(RECORDS):
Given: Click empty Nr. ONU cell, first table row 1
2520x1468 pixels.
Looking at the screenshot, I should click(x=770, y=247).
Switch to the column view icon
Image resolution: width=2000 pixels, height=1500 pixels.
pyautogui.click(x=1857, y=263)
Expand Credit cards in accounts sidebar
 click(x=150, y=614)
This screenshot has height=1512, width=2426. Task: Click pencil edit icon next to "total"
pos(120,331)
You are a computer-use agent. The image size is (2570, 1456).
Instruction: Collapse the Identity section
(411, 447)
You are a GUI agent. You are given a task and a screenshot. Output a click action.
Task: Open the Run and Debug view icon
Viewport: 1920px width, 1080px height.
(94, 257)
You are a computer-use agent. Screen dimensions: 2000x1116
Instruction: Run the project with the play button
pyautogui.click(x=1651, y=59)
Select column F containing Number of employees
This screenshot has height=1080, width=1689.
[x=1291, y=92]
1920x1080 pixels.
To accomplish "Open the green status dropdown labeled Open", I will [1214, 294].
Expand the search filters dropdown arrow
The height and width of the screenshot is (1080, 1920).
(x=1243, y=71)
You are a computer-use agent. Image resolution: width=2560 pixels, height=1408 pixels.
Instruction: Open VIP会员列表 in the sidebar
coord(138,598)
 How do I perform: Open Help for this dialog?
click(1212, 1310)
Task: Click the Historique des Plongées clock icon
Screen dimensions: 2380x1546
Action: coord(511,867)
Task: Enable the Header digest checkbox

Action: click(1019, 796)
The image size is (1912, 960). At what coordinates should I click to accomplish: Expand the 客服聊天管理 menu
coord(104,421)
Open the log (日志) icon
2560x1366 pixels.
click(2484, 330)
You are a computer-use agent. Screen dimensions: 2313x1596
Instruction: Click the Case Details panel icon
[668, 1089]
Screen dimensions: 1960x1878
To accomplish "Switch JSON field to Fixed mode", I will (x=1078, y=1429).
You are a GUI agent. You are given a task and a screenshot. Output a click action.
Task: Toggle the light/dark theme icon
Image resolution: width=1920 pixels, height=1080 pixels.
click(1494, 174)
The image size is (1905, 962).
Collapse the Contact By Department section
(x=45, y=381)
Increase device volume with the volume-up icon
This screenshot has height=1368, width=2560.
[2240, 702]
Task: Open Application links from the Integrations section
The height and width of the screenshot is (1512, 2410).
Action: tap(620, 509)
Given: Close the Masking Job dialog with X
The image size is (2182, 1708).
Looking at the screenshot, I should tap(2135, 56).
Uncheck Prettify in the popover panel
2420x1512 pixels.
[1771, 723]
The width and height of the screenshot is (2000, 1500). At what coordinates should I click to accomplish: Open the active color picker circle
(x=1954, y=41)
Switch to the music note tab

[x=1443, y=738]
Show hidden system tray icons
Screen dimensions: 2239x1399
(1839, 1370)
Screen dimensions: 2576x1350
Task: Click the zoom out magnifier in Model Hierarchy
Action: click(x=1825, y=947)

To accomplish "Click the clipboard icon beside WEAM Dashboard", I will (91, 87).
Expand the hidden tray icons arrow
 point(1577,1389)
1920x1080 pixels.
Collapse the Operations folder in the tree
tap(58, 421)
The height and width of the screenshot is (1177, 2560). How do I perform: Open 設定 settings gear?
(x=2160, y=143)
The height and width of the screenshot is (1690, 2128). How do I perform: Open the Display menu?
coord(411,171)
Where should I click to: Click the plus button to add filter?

(PROBLEM REQUIREMENTS):
Among the records above, find each line holding "computer" and list it.

(ANSWER BOX):
You are a computer-use agent. The image size is (2570, 1456).
You are a computer-use agent. Screen dimensions: 2000x1116
You are a computer-use agent. Image resolution: width=2560 pixels, height=1408 pixels.
You are a computer-use agent. Screen dimensions: 2313x1596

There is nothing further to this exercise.